Mehrgarh’s archaeological area spans nearly 300 hectares, containing traces of successive settlements since the aceramic Neolithic period (the end of the 8th and the beginning of the 7th millennium BC) until about 2600 BC, before the beginning of the second phase of Indus civilization. Evidence of nine levels of building, with nine corresponding levels of burial grounds, has been found in the Neolithic aceramic (without the use of pottery) sector (phase I). Houses of crude rectangular brick, some decorated with paintings on the external walls, were built to a roughly similar design. The agricultural economy was dependent on the cultivation of barley, but the staple meat diet was provided by hunting, even though the beginning of the domestication of goats was recorded at this time.

During this same period, livestock farming overtook hunting and not only was the Indic zebu (Bos indicus) domesticated, the farmed variety became more common than the wild. Palynological studies have shown that plant growth was less lush then, than what exists today. The excavation of nearly 360 tombs has enabled a detailed study of funerary effects, which provides a wealth of anthropological and social indicators.

The funerary effects include utilitarian objects, but also especially an abundance of ornaments of a quality which bears witness to the skill and energy of craftsmen using materials from relatively faraway regions, notably several seashells, lapis lazuli, turquoise, steatites and calcites. The dead were sometimes buried with tarred baskets at their feet. Amongst the layers at the end of phase I were found ornaments with copper beads, one of which still carried the trace of a cotton thread, the oldest known example of this fibre being used.

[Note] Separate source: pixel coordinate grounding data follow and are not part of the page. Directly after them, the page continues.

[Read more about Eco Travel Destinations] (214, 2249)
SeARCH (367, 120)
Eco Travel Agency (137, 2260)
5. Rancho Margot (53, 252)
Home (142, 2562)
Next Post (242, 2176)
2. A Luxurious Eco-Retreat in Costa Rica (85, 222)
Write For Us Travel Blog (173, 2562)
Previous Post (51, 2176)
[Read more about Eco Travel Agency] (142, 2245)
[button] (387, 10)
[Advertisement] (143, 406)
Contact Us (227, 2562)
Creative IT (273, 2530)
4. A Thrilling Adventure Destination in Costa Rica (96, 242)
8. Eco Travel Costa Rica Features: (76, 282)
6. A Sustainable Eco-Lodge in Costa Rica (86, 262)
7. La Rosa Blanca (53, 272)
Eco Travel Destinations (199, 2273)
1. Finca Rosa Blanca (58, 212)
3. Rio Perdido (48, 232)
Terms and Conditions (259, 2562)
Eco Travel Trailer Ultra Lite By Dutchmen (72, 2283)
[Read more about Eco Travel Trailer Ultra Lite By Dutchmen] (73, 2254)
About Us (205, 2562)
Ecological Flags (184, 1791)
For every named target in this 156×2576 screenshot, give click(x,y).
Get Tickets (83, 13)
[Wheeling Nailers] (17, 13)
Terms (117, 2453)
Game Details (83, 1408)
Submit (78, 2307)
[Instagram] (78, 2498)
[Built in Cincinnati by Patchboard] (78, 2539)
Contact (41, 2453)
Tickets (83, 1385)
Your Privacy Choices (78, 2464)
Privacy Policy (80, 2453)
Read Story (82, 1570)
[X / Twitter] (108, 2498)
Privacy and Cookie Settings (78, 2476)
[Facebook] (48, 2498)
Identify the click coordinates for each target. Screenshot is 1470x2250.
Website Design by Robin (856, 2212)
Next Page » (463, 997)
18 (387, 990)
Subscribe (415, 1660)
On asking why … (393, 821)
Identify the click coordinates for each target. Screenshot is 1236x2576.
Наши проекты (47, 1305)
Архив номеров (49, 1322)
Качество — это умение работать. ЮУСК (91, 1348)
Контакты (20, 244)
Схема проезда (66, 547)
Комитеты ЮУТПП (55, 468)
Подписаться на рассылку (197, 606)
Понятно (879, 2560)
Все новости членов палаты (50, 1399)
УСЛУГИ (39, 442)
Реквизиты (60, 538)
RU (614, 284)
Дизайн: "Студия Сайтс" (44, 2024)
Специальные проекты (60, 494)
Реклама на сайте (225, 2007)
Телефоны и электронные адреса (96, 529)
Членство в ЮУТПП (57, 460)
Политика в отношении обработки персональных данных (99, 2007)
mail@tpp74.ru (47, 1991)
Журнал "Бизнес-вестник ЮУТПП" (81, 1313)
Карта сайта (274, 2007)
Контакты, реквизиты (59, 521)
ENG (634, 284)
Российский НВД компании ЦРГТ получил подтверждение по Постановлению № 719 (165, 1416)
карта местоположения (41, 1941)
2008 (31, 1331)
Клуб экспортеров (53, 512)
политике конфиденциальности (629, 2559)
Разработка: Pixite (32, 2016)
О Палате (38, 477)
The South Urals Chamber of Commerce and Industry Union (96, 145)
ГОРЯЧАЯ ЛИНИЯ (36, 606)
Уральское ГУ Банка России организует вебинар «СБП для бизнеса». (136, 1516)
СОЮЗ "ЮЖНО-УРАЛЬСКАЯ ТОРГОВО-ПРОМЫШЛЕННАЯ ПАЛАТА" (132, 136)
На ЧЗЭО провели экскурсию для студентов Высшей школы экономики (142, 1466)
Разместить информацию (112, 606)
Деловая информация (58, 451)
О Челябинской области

With the dawn of phase II-A, about 6000 years BC, the first pottery made from unrefined clay began to appear. The development of agricultural activity is clearly borne out by the presence of impressive collections of buildings containing crates and partitions, identifiable in many cases as being used for the storage of cereal crops. In the phase II-B, pottery becomes more refined. But it is not until a little after 5000 BC that geometric designs painted onto increasingly elegant receptacles begin to appear.

The ancient chalcolithic period (phase-III), between 5000 BC and the first half of the 4th millennium, is distinguished by remarkable advances in crafts and ceramics in particular.
Ceramics made from fine-quality clay, mounted on a turntable, are lavishly adorned with pictures of wild beasts and birds. Also noteworthy is the production of beads of steatite, baked and then varnished with a green copper-oxide glaze. Metallurgy progressed, and remains have been found of studios where lapis lazuli and turquoise were worked.